Camino de Vuelta

28 mayo, 2020 in Cuentos

Cada mañana se preguntaba qué estaba haciendo con su vida, por qué seguía viviendo en aquel apartamento de dos habitaciones en pleno centro de Madrid donde la contaminación apagaba poco a poco sus pulmones. “Mañana me largo”, se decía ante sí delante del espejo todos los días al levantarse. Pero luego nunca lo hacía. 

 

El paso de los años lo había convertido en un viejo cascarrabias. Salía a pasear a las diez de la mañana, cada día la misma rutina. Se calzaba sus botas de montaña, su camisa de cuadros y tiraba hacia la naturaleza más cercana: el Parque del Buen Retiro. Allí caminaba cerca del lago, atravesando el Palacio de Cristal y la Rosaleda hasta perderse por uno de sus infinitos caminos. Una vez solo en mitad de aquel inmenso parque, sacaba su libreta y comenzaba a escribir, y a recordar. Describía el sonido de los árboles, el contoneo del viento, la canción de los pájaros y el gruñido de los insectos. Allí se sentía a salvo. Podía tirarse horas enteras contemplando aquel paisaje mientras recordaba con añoranza su vida de chico en la montaña. 

 

¿Por qué no se había ido? No se atrevía y en el fondo, se sentía un cobarde. Había nacido en un pequeño pueblo del pirineo aragonés en el que ahora no debían de quedar más de diez habitantes. Sus padres,  ganaderos, lo habían criado al pie de la montaña con lo poco que tenían. Ya desde bien chico adoraba la montaña. Era su aliento, su alegría, su compañera incansable, la única con la se sentía a gusto y seguro de sí mismo, con la que respiraba cada soplo de aire como un mundo nuevo. A los catorce años tuvo que marcharse a estudiar la Secundaria en la ciudad, como aquel que dice, con una mano delante y otra detrás. Su vida cambió de pronto de un día para otro y tuvo que madurar deprisa para que la vida no le comiera los talones. 

 

Ahora tenía ochenta años y una mochila de recuerdos a sus espaldas a los que se acogía sentado en aquel banco del parque en mitad de la ciudad. Era lo único que le quedaba, sus recuerdos. Tuvo que abandonar la escuela por falta de dinero y comenzó a trabajar bien pronto en una imprenta.

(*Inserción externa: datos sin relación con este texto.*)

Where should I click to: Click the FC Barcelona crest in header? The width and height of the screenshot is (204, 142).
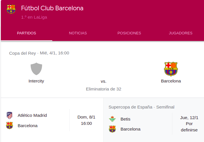coord(11,9)
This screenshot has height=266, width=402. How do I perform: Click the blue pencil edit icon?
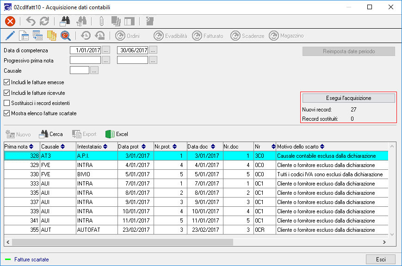10,36
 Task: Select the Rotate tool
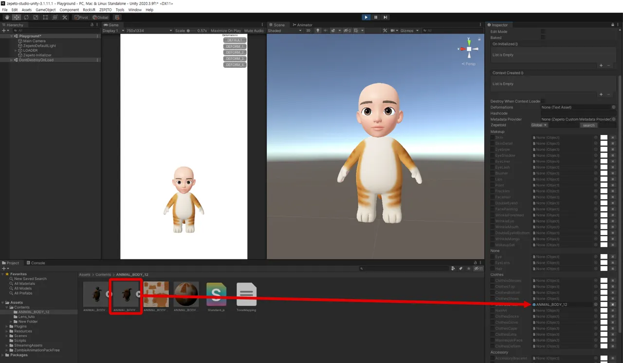click(x=25, y=17)

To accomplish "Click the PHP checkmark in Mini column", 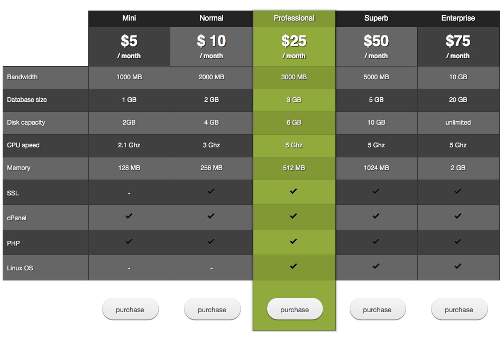I will [x=129, y=241].
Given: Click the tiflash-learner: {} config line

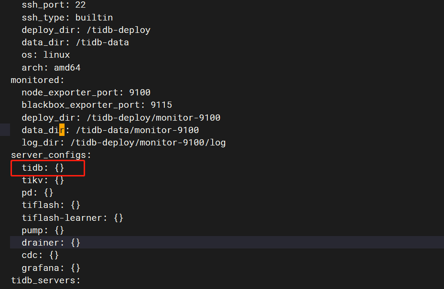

Los ahorros no daban para mucho más. Siempre que podía se escapaba junto a su montaña, aunque su relación, como todas las relaciones a distancia, acabó muriendo convirtiéndose en un simple recuerdo más. 

 

Los sonidos de los pájaros y las voces de los paseantes entre la naturaleza lo despertaban de cuando en cuando de su letargo en medio del parque, pero pronto se volvía a sumir en el eco del pasado simplemente cerrando los ojos. De golpe y porrazo, al cumplir los 18 años tuvo que trasladarse a Madrid a cursar el servicio militar y desde entonces, no había vuelto. Se casó con Mariela, quien murió de una gripe aguda dejando a su cargo un niño de cinco años, quien se marchó al cumplir la mayoría de edad. Ni a su mujer ni a su hijo les habló nunca les de sus padres, ni de su montaña.  

 

«Tal vez el secreto básico estuviese contenido en el hecho de no tomar nunca para no tener que dejar nada.» La sombra del ciprés era su compañera de vida y Miguel Hernández su fiel consejero, aquel que leía cada tarde al caer el sol. Era consciente que a través del tiempo había ido despidiéndose de todo aquello por lo que merecía la pena vivir: sus padres, su esposa, su hijo, su montaña. Ahora sólo le quedaba un piso vacío de dos habitaciones y un miedo inmenso a volver al lugar que le vio nacer. 

 

Cada día recorría su vida sentado en el banco de aquel parque como si de una novela se tratase. Todos los días la misma rutina. Hasta aquella tarde. Un soplo de aire fresco lo acompañó besándole los grises cabellos y meciendo sus arrugas diciéndole que sí, que ya era hora de volver a casa, con sus padres y su montaña. Dejó la libreta a modo de regalo reposando junto al banco de piedra para futuros visitantes y se encaminó a la salida. “Hasta pronto”. Y esta vez, sí, por fin, había comenzado el camino de vuelta a casa.